7. "This rule is so underrated: Keep your family and business completely separated..."
Prop Joe made this mistake, as mentioned earlier, and Namond begrudgingly did the same with mother of the year De'Londa, but they weren't alone in disregarding of the much underrated seventh commandment.
Avon employed his nephew, D'Angelo, which ultimately led to D's death, a shattered relationship with his mother (Avon's sister Brianna). Ziggy and Nick Sobotka, cousins, also tried to sell dope together, which only led to jealousy and Ziggy going off the rails and Nick disappearing into witness protection (or not, in one of the very few plot holes of the show Nick showed up again for one small scene in Season Five). That's a bunch of folks that should have listened to number five on disc two of Life After Death.
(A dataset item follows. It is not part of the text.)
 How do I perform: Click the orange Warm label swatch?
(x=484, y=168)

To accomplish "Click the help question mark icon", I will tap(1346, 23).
8. "Never keep no weight on you..."
Because if you do, Omar will take the entire shipment and go on vacation. But besides that, this was the mistake D'Angelo Barksdale, "nephew to the king," made that was the first domino to fall in the chain of events that ultimately led to D's murder in prison. D'Angelo made a quick trip to New York, at the behest of Uncle Avon, to pick up a shipment because he knows he can trust family. Blah blah dead or in jail, D'Angelo ended up being both, all because he didn't listen to Biggie Smalls.
9. "If you ain't gettin' bags, stay the f*ck from police..."
Even B.I.G. admitted this should have been number one.
This was another rule The Wire followed vehemently, and the consequences were always harsh. The first domino of the show actually stems from someone speaking to police. The murder of the state's witness William Gant, who testified against D'Angelo was murdered for doing so, led to a lengthy investigation by Baltimore's finest.
Orlando, Wallace and D'Angelo all lost their lives due to communication with police. Randy received several beatings and had his house burnt down when Marlo made sure the word got out Randy had spoke to police. And finally, and most famously, it was through pure coincidence that Marlo's lieutenant, Monk, saw young Bodie Broadus with McNulty, leading to everybody's favorite corner boy being killed on the corner doing all he knew. If only Bodie had listened to B.I.G.
10. "If you ain't got the clientele say hell no..."
With all the rules and discipline in the Westside, we travel to the Eastside to find a dummy stupid enough to not follow the final commandment. Enter Ziggy Sobotka. Again.
Frank's son was dumb enough to take dope from Cheese on consignment, only to come up short later when he couldn't get the money back in time. Ziggy was a failure on both sides of the coin, as he later gave dope out on consignment, but his dealers didn't respect him enough to pay up. The lack in judgement cost Zig his prized Camaro, and even though he got reimbursed thanks to a little Russian muscle, Ziggy should have listened to Voletta's son.